** Given records follows **

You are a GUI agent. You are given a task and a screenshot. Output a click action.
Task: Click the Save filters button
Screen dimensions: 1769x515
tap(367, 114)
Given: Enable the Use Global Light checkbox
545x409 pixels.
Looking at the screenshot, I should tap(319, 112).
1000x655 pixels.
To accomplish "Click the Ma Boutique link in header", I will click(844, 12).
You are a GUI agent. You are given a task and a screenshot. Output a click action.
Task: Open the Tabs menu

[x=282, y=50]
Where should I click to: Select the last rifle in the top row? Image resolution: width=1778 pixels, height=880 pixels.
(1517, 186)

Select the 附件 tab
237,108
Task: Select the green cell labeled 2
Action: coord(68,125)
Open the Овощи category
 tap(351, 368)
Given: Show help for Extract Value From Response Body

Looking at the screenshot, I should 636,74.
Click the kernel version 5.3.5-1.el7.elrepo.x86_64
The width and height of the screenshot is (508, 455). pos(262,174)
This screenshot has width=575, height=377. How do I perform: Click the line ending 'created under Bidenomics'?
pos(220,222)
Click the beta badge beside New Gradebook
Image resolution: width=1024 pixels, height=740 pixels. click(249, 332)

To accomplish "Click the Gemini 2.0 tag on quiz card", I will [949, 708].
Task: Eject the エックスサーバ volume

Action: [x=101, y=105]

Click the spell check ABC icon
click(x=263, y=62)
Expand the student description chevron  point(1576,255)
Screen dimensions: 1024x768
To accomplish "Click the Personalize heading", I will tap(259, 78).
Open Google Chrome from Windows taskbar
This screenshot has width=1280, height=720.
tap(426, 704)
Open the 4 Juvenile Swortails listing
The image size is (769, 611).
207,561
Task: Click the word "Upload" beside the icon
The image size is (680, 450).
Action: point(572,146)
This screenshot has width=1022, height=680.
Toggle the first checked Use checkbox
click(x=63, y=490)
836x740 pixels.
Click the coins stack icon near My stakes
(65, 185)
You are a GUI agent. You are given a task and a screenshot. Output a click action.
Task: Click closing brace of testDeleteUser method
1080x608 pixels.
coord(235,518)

** End of Given records **

Task goal. At the line with "Open Google Chrome from Windows taskbar", begin reproducing the material above exactly, and continue through its last line.

The answer.
Open Google Chrome from Windows taskbar
This screenshot has width=1280, height=720.
tap(426, 704)
Open the 4 Juvenile Swortails listing
The image size is (769, 611).
207,561
Task: Click the word "Upload" beside the icon
The image size is (680, 450).
Action: point(572,146)
This screenshot has width=1022, height=680.
Toggle the first checked Use checkbox
click(x=63, y=490)
836x740 pixels.
Click the coins stack icon near My stakes
(65, 185)
You are a GUI agent. You are given a task and a screenshot. Output a click action.
Task: Click closing brace of testDeleteUser method
1080x608 pixels.
coord(235,518)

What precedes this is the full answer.